DATA FOR PROCESSING: Begin

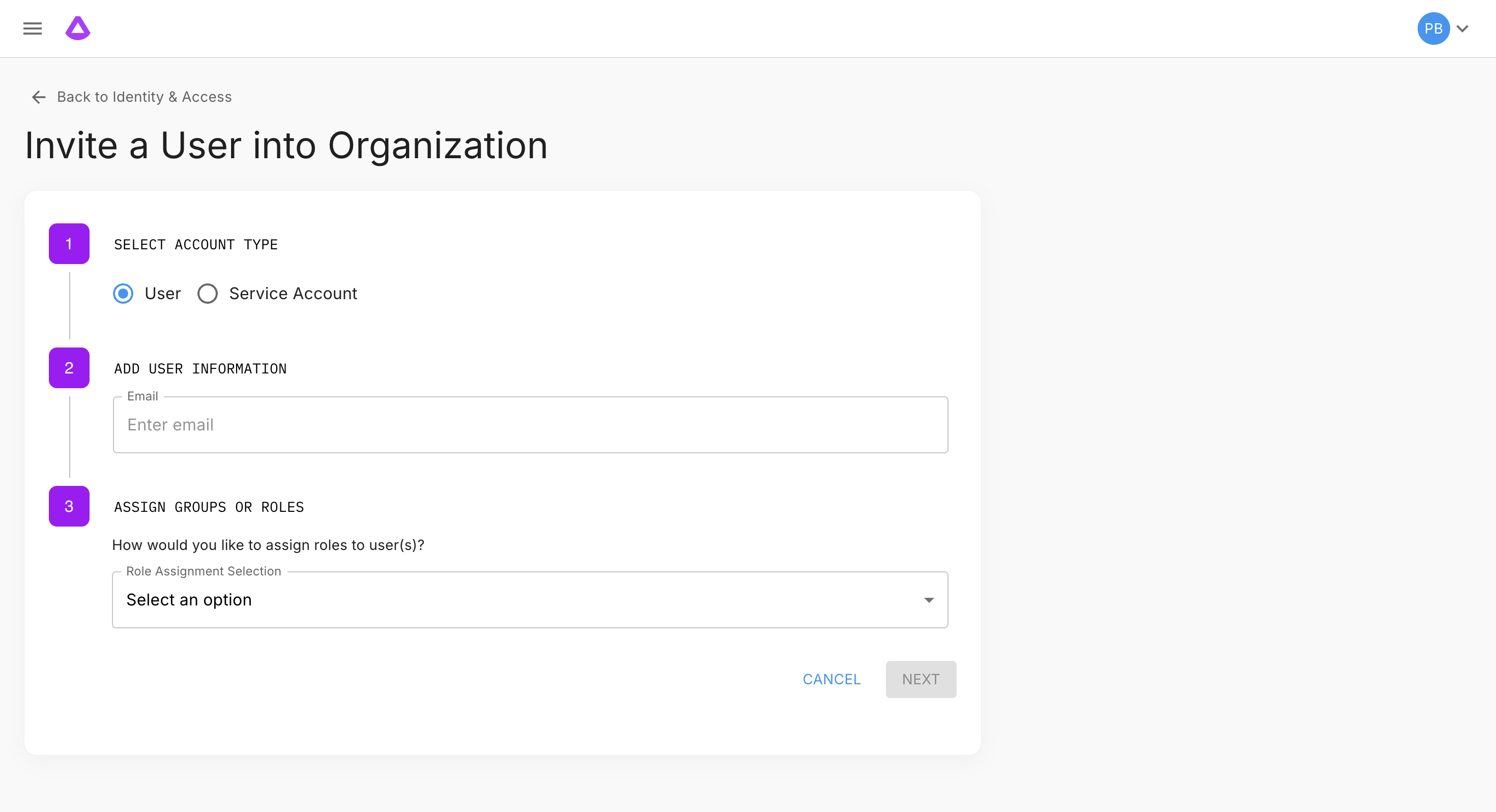Viewport: 1496px width, 812px height.
Task: Go back to Identity & Access
Action: click(144, 97)
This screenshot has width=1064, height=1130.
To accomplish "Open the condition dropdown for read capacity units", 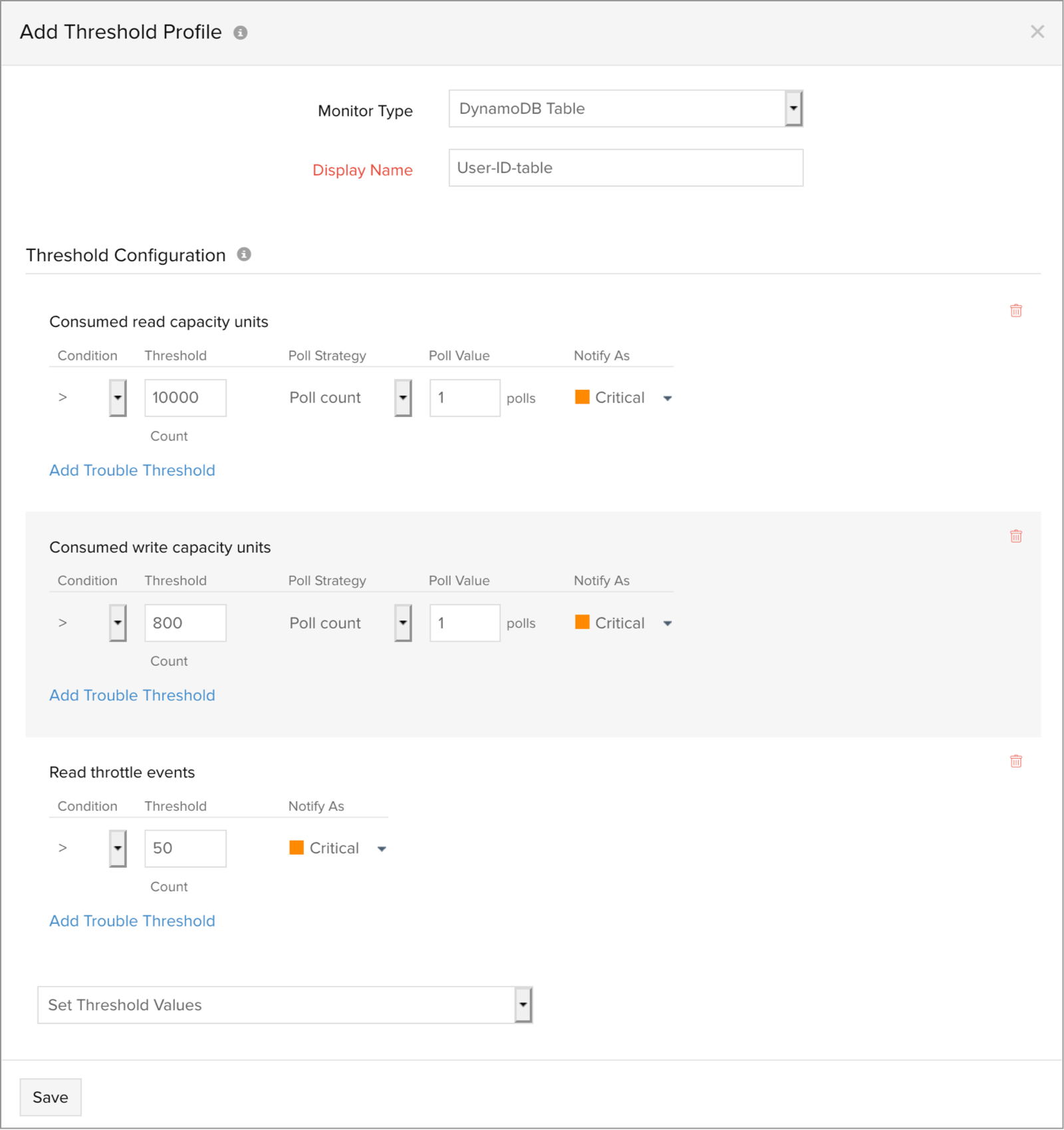I will (x=117, y=397).
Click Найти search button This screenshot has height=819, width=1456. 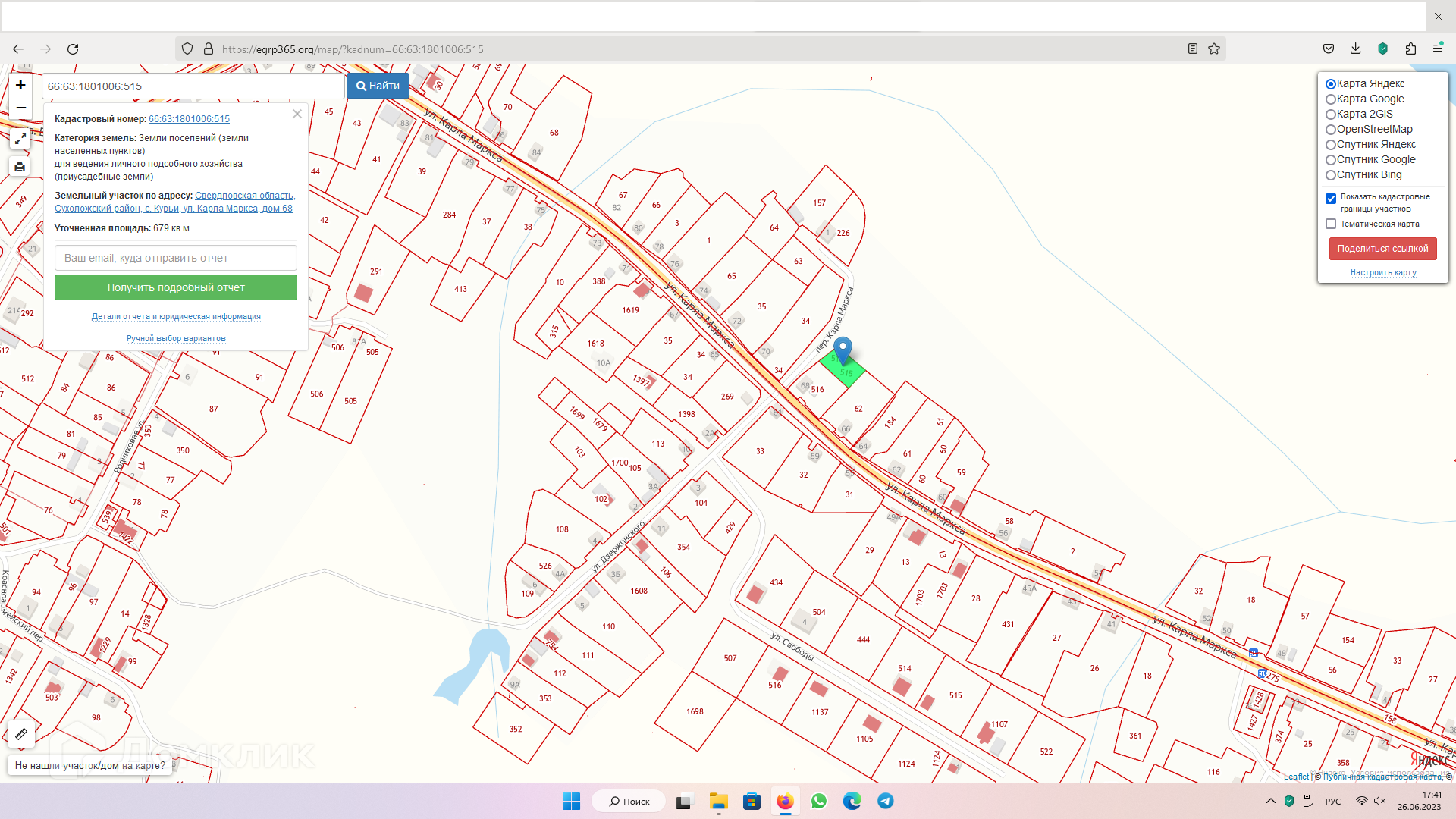coord(378,86)
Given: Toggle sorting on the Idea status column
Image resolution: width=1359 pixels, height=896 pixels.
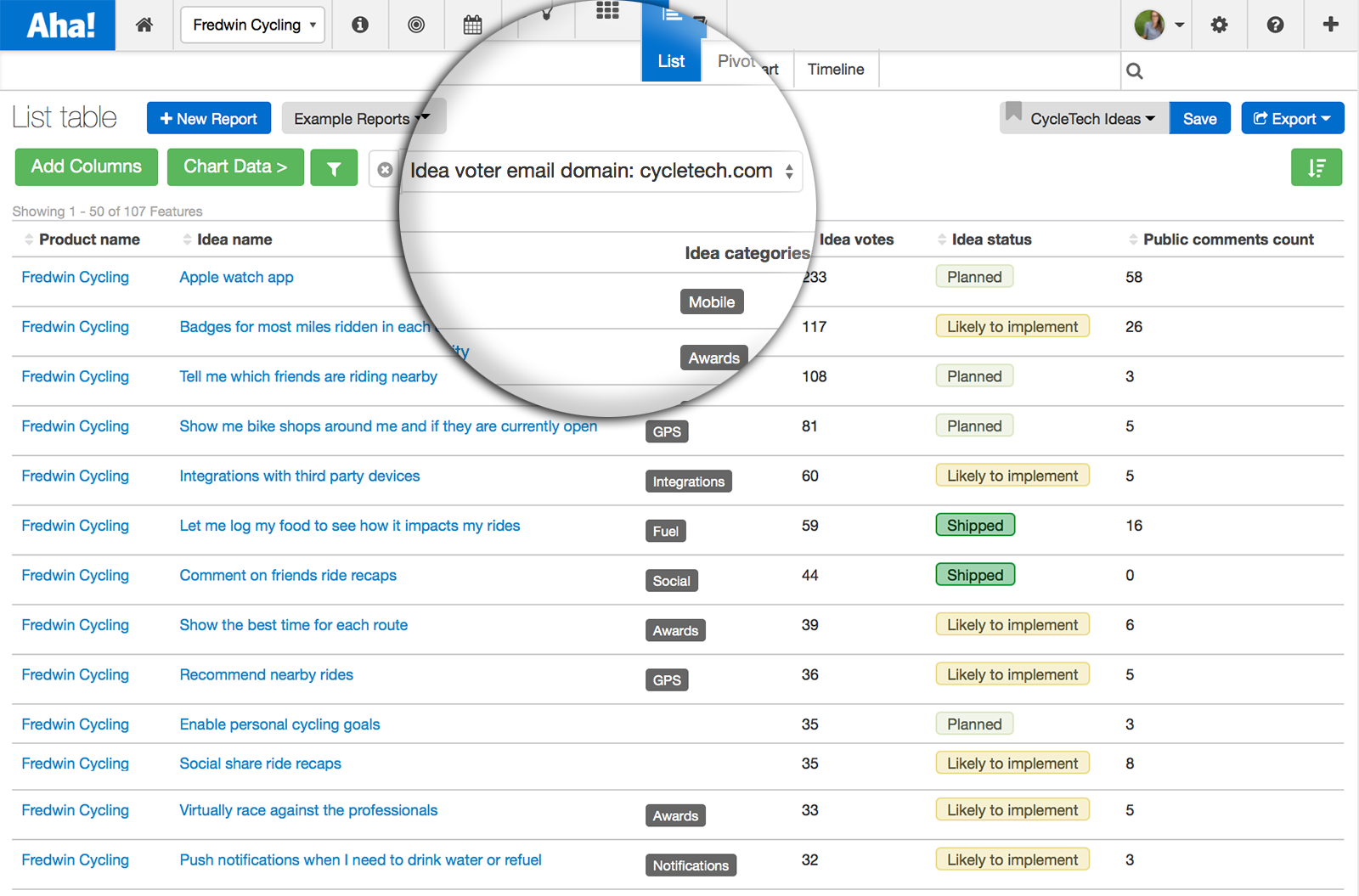Looking at the screenshot, I should coord(943,239).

DATA FOR PROCESSING: End

> [TASK ITEM]:
With all pictures omitted, return the lines from the line containing "Image resolution: width=1359" through the closing line of the listing above, exactly and inclusive.

> [EXPECTED ANSWER]:
Image resolution: width=1359 pixels, height=896 pixels.
Looking at the screenshot, I should coord(943,239).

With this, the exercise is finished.